Sunday, 13 June 2010

Taxing statistics

I've just seen on an internet news site this headline: Public want unhealthy lifestyles tax to save NHS.  It went on to state that a study shows 35% of those surveyed support a tax hike on alcohol, cigarettes and unhealthy food. It's clear that our pernicious democratic system that sometimes gives political parties 100+ majorities in the Commons on less than 40% of the vote has tainted the researchers' views on what constitutes a majority. I suppose a headline that 65% don't want an unhealthy lifestyles tax is rather less dramatic, but such is the pernicious grip of anti-alcohol campaigners on media perceptions that this obvious fact has completely escaped them. I've got news for all those who want health taxes: we've already got them. The amount of tax and duty paid on alcohol and cigarettes is a very high percentage of the purchase price ~ another fact our media types failed to point out. 

A media "debate" on alcohol and smoking that misses out obvious facts, that is clearly skewed in one direction, and which regards 35% as everyone is no debate at all. It's more an example of "the big lie", so beloved of the Nazis, and the foundation of the dictatorship in Orwell's 1984. If this is overstating the case, it's not by much ~ the Daily Mail uses similar techniques all the time on a variety of issues.

I think the percentage in the picture is is higher now due to the beer tax escalator. I remember the Tories saying about the petrol tax escalator that idea of an escalator is that at some point you reach the top. But they were in opposition then of course.
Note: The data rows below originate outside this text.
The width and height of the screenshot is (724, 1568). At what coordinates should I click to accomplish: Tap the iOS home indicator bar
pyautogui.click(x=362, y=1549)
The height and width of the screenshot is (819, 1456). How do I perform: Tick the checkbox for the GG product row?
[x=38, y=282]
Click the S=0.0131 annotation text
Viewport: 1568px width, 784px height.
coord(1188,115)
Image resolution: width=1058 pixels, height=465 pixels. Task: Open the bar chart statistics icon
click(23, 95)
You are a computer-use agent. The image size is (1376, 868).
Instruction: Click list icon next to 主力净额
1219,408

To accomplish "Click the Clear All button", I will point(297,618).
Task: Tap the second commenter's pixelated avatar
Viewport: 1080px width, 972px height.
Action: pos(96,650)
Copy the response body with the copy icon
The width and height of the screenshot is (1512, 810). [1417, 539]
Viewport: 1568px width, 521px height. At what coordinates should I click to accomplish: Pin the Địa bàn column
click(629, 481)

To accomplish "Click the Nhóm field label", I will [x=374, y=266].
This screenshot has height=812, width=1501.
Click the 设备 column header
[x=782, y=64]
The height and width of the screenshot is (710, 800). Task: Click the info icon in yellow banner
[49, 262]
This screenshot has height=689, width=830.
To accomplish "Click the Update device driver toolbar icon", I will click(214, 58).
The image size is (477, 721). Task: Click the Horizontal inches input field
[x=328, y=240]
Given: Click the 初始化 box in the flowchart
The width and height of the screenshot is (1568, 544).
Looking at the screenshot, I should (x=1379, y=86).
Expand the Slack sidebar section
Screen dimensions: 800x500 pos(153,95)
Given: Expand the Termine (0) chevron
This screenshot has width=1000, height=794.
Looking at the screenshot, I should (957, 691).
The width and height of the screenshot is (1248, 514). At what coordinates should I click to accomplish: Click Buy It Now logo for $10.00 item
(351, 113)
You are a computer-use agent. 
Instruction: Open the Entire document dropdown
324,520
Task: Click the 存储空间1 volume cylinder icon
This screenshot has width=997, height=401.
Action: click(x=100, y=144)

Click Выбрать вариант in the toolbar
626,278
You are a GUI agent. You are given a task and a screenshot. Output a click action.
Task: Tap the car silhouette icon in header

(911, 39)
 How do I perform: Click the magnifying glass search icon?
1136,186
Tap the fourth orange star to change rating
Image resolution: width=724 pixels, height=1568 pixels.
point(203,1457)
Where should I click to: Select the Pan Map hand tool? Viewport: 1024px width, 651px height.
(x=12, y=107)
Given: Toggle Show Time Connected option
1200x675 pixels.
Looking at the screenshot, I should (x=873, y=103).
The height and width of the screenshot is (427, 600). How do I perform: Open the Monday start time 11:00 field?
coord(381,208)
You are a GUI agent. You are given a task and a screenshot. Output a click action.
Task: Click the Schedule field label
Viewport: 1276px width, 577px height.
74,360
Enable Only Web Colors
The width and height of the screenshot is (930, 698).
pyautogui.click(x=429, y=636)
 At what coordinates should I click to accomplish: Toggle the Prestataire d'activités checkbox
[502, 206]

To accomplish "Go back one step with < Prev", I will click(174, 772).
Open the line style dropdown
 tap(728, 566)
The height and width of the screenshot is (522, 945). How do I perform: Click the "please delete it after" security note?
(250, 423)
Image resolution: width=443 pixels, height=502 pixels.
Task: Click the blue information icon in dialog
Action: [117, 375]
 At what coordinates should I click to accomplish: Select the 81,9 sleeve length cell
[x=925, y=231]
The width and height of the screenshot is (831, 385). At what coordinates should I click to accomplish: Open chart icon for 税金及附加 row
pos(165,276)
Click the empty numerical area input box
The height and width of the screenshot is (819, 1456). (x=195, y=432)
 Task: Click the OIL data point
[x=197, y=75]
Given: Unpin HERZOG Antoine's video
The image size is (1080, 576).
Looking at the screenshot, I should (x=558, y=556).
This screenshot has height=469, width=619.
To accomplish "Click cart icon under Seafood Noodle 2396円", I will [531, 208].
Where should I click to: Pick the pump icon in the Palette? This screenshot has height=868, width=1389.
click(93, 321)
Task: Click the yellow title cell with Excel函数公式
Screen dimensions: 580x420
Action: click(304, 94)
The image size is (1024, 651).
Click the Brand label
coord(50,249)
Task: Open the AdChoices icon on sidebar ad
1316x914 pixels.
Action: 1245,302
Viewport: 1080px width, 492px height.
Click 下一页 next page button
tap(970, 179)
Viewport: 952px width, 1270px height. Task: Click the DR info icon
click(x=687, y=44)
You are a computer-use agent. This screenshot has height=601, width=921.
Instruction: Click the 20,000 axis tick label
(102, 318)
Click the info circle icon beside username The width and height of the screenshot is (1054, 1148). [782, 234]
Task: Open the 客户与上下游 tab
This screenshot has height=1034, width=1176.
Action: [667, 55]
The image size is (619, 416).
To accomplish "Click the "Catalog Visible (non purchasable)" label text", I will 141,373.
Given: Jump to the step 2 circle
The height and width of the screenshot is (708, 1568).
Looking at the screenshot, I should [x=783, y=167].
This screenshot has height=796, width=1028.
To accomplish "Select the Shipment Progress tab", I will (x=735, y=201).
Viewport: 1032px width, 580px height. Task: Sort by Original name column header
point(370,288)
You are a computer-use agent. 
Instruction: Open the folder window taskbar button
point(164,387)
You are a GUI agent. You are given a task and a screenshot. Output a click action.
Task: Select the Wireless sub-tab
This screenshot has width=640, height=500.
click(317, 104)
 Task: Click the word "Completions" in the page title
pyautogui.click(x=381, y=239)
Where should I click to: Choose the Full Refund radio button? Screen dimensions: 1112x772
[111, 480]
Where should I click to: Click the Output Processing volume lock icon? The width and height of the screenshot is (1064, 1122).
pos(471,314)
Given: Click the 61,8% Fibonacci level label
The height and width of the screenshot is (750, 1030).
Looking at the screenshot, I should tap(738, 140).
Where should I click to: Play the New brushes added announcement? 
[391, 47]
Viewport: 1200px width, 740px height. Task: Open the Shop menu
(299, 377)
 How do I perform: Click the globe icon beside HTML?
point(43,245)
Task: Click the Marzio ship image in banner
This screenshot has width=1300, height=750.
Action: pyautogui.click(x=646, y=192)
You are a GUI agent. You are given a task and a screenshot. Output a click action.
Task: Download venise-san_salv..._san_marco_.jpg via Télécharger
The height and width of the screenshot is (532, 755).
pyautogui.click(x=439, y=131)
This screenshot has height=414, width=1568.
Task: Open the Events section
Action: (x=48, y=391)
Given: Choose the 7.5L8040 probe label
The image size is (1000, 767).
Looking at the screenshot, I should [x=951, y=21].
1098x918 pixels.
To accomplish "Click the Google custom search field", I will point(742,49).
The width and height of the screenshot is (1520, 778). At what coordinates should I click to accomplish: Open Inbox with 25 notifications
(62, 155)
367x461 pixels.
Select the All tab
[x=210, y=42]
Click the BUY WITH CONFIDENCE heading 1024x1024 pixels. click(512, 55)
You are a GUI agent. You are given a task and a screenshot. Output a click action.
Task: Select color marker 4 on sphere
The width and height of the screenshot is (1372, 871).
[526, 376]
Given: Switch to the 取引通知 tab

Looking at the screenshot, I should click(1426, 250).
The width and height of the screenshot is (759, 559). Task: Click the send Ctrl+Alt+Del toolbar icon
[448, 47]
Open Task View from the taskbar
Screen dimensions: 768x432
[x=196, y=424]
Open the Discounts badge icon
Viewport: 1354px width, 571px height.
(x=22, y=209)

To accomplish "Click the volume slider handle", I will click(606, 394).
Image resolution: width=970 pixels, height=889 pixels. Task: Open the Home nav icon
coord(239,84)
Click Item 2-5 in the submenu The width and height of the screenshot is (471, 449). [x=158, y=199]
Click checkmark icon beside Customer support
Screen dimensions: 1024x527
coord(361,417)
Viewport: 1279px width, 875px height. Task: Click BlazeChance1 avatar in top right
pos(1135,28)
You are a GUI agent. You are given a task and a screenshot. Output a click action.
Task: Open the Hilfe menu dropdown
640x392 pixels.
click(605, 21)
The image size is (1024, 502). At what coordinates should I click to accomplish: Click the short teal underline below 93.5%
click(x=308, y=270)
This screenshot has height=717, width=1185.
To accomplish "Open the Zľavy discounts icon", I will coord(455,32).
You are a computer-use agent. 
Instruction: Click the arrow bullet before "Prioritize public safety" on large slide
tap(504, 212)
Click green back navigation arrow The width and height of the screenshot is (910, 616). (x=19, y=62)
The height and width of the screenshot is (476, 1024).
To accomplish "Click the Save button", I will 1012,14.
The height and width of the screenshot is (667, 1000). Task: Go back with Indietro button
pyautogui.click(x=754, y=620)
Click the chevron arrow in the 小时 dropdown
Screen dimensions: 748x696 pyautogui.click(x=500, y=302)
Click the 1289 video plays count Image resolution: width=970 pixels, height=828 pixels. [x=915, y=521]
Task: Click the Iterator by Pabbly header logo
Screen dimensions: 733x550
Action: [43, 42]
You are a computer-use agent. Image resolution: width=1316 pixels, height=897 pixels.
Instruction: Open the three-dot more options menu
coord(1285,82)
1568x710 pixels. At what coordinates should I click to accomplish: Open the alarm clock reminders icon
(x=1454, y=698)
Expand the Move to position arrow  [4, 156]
  1. Given that 97% of Scots have so-called unhealthy lifestyles, this will just be a tax on us all.

  2. They've got to pay for essentials like the Afghan war and Trident somehow, I suppose.

  3. Both of which are trivial in comparison with the Social Security budget. Hey, but I suppose keeping able-bodied people in idleness is far more important than defending our country.

  4. That's an interesting point, and I'm all in favour of getting people off benefits and into work. When I was on the dole myself, all I wanted was a job. But there is a shortfall of jobs now, which is going to get worse as the public sector lay-offs begin, with a knock-on effect on the private sector when, for example, building projects are cancelled and construction workers are laid off.

    I can't see either the Afghan war or Trident as contributing to our safety. Quite the opposite, in my view. But, Curmudgeon, we either completely agree on things or have diametrically opposed views, with nothing in between, which I find interesting.

  5. Instead of determining Income Tax on income ranges, why not determine it on fatness? The more portly pay the highest rate? All it costs a compnay is a pair of scales.